For further reading on this issue, see my article Where Money Meets Morality.

Read the article at ValuesandCapitalism.com.

Where Money Meets Morality

If there’s one political issue that puts America to sleep, it’s monetary policy.

Yes, most will concede that monetary policy is important. But the fact is, between all the M1s, M3s, CPIs, PPMs, and Vt=(nT/M)s, the average person gets lost in what appears to be a hopelessly complex system of regulation and statistical modeling.

This is regrettable, considering the profound influence money has on our well-being. Even more unfortunate is the fact that many otherwise well-informed citizens “defer to the experts” for practicality’s sake, believing that educated monetary officials cannot possibly propose a policy that is counterproductive, let alone immoral.

But monetary policy is no less vulnerable to moral abuse than is any other political issue. Indeed, monetary policy undergirds a huge part of human life, affects every other political decision, and has a deeply moral component that should concern any informed observer.

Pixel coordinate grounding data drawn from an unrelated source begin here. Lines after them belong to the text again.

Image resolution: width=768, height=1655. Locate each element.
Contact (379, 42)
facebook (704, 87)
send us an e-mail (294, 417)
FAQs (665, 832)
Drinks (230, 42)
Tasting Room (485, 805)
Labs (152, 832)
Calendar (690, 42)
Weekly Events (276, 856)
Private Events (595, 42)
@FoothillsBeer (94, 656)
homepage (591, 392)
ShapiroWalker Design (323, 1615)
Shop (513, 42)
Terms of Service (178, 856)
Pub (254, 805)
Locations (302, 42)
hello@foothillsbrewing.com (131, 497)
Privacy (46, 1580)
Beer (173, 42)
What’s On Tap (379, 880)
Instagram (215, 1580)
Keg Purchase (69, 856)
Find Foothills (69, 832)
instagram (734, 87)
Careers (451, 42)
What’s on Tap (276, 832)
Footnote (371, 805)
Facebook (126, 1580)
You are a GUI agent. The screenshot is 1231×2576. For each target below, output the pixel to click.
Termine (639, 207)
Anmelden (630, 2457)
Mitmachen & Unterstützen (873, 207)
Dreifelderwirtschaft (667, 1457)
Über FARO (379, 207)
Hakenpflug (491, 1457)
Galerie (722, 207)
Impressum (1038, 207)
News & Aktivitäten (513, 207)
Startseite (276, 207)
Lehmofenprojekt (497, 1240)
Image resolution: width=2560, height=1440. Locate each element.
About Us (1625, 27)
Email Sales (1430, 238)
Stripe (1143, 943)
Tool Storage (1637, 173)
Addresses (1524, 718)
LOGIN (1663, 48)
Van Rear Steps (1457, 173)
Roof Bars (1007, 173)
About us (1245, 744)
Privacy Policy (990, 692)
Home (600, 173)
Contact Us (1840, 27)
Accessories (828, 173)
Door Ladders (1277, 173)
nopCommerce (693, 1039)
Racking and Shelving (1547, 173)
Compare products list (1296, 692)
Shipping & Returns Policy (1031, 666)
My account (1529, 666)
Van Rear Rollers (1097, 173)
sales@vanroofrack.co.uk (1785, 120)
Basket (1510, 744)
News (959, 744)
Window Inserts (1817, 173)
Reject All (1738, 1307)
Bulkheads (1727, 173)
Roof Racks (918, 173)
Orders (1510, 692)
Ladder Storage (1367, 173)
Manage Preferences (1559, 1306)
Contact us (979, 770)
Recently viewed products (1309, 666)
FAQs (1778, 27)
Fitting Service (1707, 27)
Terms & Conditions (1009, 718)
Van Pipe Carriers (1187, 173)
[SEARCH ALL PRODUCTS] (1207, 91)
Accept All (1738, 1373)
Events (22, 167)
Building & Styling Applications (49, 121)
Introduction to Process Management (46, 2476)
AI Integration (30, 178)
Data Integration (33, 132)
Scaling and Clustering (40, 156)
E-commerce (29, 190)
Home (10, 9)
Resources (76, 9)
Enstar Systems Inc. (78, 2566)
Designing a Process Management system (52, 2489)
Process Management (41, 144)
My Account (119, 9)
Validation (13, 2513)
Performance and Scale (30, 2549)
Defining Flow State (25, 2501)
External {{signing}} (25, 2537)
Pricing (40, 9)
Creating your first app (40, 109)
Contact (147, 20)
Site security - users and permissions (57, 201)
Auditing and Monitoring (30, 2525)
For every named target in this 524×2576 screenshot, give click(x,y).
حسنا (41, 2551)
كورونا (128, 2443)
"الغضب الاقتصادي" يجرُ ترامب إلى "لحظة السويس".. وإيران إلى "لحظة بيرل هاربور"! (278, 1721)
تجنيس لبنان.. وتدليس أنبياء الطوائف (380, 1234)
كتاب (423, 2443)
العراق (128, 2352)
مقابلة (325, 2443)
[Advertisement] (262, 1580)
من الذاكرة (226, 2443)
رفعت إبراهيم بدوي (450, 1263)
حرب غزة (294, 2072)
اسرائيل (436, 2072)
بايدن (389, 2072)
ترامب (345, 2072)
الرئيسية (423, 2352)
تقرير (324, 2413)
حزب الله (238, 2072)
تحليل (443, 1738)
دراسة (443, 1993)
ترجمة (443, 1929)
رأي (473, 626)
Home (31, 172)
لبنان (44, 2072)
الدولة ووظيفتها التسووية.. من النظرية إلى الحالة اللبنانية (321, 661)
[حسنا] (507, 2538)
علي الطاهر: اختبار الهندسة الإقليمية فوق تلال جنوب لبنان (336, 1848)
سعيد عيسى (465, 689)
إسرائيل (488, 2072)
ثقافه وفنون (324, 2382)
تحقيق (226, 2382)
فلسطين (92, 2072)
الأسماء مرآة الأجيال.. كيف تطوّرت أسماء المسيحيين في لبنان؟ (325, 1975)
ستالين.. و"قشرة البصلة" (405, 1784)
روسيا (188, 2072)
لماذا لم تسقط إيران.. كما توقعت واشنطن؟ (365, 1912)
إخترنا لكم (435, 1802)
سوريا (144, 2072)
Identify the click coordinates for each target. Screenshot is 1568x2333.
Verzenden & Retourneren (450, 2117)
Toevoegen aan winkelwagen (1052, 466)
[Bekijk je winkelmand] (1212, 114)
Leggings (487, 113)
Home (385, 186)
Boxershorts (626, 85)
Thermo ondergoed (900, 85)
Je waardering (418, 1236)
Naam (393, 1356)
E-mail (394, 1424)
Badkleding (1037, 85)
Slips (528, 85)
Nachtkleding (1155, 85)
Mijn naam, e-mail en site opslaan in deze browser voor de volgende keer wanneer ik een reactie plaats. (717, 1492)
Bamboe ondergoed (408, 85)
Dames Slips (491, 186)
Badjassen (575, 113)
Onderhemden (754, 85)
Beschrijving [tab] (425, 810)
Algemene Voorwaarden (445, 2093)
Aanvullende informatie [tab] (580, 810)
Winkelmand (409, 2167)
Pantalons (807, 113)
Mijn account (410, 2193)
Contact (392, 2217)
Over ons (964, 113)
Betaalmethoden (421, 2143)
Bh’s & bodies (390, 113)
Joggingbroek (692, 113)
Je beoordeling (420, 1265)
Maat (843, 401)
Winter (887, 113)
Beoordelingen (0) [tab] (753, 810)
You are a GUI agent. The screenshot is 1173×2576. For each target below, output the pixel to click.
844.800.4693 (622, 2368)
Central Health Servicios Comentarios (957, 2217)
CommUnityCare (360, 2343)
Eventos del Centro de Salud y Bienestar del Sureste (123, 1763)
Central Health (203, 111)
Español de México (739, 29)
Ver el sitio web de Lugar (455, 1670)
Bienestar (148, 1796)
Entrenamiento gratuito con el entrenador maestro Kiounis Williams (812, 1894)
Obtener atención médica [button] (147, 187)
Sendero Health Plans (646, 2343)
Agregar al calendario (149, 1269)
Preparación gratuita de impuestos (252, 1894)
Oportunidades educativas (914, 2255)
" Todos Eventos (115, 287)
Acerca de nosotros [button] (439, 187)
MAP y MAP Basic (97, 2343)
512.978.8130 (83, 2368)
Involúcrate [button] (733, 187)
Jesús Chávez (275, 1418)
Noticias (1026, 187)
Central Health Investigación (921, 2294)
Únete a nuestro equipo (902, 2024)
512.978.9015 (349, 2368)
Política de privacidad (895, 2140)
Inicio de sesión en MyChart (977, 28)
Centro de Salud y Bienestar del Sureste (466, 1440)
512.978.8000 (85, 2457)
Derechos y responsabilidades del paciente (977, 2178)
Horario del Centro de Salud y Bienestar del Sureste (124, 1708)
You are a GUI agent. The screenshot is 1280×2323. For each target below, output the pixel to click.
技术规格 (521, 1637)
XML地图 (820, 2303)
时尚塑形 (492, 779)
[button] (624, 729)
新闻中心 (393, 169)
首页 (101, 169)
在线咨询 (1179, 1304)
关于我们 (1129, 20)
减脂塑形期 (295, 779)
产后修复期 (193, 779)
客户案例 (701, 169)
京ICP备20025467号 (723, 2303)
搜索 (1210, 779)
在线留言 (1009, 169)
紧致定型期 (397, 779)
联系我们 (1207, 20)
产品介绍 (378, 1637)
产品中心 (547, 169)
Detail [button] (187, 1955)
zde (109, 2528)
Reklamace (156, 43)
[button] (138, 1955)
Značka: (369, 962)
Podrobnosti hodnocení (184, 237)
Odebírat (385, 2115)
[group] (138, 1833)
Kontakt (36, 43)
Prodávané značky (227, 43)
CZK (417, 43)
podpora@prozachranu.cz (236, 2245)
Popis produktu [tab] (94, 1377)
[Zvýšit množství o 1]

For example, the Old Testament—sacred to three of the world’s major religions—contains commands regarding money that are essentially ignored by modern-day policymakers, liberal or conservative. Granted, many of these commands rest on implicit assumptions, but they are obvious assumptions nonetheless.

When God commands his people to use “honest scales and honest weights” (Leviticus 19:36), laments that Israel’s “silver has become dross” (Isaiah 1:22), and is said to consider “diverse weights” and “false balances” an abomination (Proverbs 20:23), it becomes easy to understand money as an area of human commerce with which God’s law is concerned.

This is because in ancient times, inflating the currency did not involve complex procedures like “quantitative easing” or extending credit on fractional reserve. Rather, inflation was achieved by coin-clipping or other deceptive measures designed to make phony coins appear to be real. This is aptly called “counterfeiting” today, and is not considered morally justifiable.

But while most Americans today recognize that counterfeiting is dishonest, many do not hold monetary officials responsible when they take a roundabout approach to doing the same thing. When the Federal Reserve adds a few zeros to the end of its balance sheet in order to buy Treasury bonds, they create money out of thin air. This money was not earned—it was simply contrived into existence.

Certainly some will disagree. This sort of monetary expansion, they will say, is necessary during economic recessions. I’ll leave that argument to another day. But the conflict remains: How can one defend “just weights and measures” while advancing a policy that would have the money supply altered—distorting its true value—by majority vote?

But religious concerns aside, monetary inflation harms people—especially the very poor and those on a fixed income. Unfortunately, most people who are being cheated by inflation probably don’t know it, believing instead that policymakers would not inflate the currency if it were not good for their constituents.

But when the government increases the money supply, every dollar you have is suddenly worth a little bit less. All that money you have been saving up over the past ten years is not worth as much as it was when you started to put it away. Saving becomes slower and more difficult.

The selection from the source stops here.